Pernyataan spontan Trump yang menyebut dirinya enggan berhadapan dengan Prabowo ini pun langsung menjadi sorotan media dan publik internasional.
ADVERTISEMENT
.SCROLL TO RESUME CONTENT
Pujian di Forum Perdamaian
Peristiwa tersebut berlangsung di Donald J. Trump Institute of Peace, Washington DC, pada Kamis, 19 Februari 2026. Saat membuka acara dan menyambut para pemimpin negara yang hadir, Trump memberikan pengakuan khusus kepada Presiden Prabowo. Di hadapan para delegasi, Trump menggambarkan Prabowo sebagai sosok pemimpin yang kuat dan disegani.
“Dia adalah pria yang sangat saya sukai. Ia sangat tangguh. Saya tidak ingin berhadapan (melawan) dengannya,” ujar Trump dalam pidatonya, merujuk langsung kepada Presiden Prabowo yang duduk di barisan depan.
Mendengar pujian tersebut, Presiden Prabowo pun menunjukkan gestur apresiasi.
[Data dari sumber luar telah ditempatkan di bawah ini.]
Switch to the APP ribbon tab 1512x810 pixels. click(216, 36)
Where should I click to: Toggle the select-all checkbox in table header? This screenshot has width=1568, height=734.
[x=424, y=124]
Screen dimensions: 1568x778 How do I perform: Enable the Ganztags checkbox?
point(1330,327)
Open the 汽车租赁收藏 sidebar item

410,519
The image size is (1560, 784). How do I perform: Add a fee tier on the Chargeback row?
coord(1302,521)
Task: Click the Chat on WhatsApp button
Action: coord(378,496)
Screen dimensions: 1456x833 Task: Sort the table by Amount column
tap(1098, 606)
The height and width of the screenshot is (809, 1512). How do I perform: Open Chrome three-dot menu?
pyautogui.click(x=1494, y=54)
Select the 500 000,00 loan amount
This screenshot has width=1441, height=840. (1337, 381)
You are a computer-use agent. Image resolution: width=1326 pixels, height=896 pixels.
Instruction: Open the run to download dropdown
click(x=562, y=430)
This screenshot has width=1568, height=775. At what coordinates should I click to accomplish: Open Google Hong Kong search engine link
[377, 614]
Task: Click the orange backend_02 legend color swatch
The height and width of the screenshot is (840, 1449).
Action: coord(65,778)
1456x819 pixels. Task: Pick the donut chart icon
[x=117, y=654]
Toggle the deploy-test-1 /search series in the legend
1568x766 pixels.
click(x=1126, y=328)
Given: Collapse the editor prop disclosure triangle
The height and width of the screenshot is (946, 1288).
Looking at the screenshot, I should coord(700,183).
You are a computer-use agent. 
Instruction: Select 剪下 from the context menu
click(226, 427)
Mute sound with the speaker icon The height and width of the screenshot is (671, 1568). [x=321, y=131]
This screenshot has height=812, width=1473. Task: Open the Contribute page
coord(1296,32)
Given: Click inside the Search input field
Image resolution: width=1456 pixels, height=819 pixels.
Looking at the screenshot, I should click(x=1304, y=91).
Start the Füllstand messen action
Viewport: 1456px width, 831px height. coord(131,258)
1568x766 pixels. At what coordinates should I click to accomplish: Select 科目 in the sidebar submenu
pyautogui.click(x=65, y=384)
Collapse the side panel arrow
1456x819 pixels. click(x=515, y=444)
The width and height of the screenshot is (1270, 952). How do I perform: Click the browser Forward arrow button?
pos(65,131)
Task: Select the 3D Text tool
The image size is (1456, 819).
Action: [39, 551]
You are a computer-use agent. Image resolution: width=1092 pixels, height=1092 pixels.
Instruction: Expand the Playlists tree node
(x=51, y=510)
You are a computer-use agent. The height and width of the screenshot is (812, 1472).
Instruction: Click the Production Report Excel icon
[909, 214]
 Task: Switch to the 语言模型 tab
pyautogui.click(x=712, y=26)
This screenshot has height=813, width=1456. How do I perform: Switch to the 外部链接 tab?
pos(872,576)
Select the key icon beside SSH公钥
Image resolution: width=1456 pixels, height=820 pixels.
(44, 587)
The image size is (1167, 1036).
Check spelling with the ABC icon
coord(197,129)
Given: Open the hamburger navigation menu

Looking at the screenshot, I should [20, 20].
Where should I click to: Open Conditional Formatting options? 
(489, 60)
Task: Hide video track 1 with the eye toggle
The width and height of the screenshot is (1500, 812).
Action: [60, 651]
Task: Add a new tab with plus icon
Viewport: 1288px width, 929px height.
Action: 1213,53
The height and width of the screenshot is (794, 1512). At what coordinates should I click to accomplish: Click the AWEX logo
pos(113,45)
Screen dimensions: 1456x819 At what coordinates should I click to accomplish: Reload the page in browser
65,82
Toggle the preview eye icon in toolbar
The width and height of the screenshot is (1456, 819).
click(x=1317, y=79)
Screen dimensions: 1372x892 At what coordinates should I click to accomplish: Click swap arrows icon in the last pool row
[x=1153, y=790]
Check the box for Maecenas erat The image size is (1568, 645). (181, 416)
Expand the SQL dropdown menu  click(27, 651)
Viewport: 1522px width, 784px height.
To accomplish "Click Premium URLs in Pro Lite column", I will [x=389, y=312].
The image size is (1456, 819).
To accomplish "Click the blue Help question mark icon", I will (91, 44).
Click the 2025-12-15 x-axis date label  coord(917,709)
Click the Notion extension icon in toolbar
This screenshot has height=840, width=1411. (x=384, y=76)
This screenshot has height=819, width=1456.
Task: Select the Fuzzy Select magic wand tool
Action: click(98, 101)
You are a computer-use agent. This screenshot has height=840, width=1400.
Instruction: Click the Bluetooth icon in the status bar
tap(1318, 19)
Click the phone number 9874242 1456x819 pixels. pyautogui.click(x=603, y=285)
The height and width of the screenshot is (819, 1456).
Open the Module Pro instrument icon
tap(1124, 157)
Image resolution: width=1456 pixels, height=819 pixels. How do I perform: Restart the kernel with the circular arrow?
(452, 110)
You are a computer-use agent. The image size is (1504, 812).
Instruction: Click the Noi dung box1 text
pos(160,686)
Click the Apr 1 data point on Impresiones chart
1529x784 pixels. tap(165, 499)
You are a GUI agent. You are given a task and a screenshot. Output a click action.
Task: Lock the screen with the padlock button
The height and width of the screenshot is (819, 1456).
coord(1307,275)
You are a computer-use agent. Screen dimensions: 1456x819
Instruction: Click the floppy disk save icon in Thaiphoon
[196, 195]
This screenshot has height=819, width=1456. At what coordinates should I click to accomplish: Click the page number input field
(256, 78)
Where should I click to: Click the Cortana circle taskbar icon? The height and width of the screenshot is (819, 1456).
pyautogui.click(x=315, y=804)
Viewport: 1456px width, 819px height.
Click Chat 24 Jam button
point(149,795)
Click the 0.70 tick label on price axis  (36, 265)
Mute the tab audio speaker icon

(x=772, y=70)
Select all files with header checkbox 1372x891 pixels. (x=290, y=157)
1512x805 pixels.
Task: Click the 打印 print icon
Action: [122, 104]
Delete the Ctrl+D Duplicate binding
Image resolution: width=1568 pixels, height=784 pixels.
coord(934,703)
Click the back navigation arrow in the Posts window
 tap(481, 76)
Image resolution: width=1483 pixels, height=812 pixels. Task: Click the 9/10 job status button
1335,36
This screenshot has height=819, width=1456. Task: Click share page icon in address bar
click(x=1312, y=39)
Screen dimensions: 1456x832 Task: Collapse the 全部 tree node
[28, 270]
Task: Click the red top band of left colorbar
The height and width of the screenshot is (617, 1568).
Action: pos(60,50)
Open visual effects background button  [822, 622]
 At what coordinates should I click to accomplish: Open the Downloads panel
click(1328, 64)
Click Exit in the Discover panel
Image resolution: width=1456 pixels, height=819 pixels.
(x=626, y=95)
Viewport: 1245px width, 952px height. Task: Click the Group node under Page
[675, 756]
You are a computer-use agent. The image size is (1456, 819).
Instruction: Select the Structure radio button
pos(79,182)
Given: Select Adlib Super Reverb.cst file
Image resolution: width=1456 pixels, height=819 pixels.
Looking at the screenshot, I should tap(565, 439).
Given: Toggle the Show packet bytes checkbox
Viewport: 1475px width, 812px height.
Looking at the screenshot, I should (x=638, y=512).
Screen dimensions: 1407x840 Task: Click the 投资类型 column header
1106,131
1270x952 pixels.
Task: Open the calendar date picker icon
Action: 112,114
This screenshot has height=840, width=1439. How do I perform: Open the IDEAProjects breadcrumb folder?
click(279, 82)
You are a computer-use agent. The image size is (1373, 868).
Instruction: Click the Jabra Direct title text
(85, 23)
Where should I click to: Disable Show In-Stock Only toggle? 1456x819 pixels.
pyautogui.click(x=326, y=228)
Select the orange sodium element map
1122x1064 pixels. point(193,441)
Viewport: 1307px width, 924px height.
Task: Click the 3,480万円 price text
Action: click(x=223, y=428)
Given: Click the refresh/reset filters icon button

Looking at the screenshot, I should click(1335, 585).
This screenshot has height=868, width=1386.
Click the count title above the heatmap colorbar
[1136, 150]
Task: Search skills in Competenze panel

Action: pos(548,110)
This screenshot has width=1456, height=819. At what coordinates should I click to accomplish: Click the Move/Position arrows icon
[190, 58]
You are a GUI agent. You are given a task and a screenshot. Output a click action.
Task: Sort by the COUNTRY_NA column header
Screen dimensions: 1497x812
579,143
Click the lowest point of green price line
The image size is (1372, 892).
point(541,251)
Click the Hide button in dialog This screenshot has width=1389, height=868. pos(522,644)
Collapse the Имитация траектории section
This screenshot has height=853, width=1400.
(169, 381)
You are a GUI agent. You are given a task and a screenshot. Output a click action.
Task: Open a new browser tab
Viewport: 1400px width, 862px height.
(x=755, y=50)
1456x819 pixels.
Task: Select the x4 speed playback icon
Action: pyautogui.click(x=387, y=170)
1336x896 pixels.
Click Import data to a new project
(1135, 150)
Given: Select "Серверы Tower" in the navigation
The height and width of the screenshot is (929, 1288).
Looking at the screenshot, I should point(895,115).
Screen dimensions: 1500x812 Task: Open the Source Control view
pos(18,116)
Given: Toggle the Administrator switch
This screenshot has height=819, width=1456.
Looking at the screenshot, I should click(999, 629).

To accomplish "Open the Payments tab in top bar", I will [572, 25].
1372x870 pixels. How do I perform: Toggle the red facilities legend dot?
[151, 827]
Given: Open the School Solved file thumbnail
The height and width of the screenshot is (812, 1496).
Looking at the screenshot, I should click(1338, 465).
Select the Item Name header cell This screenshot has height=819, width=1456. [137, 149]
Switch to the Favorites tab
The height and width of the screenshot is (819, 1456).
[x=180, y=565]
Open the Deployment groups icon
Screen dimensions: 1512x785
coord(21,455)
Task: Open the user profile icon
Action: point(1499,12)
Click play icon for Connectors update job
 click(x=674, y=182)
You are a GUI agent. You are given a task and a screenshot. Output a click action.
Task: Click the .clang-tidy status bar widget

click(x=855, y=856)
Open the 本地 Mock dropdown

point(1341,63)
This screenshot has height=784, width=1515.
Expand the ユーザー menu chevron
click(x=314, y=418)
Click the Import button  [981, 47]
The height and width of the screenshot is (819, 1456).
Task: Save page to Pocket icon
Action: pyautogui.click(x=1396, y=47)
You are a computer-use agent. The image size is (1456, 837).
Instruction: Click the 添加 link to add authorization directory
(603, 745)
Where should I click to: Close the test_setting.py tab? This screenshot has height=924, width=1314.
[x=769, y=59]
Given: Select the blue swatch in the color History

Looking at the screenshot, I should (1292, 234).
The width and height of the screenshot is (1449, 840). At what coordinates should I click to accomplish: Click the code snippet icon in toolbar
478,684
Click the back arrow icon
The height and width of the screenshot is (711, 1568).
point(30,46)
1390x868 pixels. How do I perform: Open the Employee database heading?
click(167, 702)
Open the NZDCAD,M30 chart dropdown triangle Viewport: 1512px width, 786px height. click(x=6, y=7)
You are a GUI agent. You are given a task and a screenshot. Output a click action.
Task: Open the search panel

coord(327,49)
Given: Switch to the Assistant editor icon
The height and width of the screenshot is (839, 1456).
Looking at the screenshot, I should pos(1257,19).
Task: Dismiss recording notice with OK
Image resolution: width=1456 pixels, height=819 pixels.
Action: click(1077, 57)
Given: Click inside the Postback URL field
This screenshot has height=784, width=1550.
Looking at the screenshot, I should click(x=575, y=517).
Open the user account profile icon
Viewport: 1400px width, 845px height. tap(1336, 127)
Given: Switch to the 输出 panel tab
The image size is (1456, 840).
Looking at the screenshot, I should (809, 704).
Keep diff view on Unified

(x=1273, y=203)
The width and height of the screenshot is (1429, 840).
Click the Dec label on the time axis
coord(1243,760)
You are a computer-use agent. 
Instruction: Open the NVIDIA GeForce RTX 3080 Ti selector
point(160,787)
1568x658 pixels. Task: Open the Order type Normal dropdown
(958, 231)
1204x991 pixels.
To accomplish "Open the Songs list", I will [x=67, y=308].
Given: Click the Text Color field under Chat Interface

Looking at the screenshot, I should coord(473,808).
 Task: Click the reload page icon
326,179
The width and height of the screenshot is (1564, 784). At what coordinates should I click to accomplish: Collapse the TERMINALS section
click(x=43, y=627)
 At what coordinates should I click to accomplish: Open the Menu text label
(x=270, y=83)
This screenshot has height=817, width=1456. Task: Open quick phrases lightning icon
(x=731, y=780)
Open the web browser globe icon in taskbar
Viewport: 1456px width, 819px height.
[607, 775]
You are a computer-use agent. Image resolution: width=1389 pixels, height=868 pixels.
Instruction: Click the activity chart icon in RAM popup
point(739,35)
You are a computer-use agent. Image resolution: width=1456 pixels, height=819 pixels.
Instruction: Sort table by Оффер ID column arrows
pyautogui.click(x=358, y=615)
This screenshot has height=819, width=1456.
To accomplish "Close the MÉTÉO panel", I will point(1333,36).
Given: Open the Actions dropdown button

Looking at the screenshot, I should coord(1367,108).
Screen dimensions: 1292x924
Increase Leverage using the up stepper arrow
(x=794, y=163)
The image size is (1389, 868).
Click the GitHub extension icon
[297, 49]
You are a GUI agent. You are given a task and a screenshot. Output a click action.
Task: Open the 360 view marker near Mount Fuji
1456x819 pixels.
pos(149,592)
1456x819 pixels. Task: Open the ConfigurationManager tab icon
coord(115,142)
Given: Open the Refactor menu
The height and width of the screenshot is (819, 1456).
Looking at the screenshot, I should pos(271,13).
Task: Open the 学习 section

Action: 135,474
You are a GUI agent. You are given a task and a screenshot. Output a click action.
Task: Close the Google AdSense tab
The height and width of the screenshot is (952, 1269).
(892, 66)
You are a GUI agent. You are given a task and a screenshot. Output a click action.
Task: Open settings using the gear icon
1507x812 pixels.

Trump kemudian melanjutkan dengan menceritakan kekagumannya pada besarnya populasi Indonesia yang mencapai ratusan juta jiwa. Ia menilai memimpin negara sebesar Indonesia adalah tanggung jawab besar yang dijalankan Prabowo dengan sangat baik.
Respons Santai Presiden Prabowo
Sekembalinya dari acara tersebut, para wartawan pun langsung menanyakan tanggapan Presiden Prabowo mengenai pernyataan kontroversial Trump yang mengaku “takut” atau tidak ingin melawannya. Dengan santai dan senyum khasnya, Kepala Negara merespons pertanyaan tersebut dengan rendah hati.
“Trump bilang takut sama Bapak? ” tanya seorang wartawan. Presiden Prabowo pun menjawab ringan sambil tertawa, “Enggak, enggak ada itu. Bercanda itu,” ujarnya di Jakarta, Jumat (20/2/2026).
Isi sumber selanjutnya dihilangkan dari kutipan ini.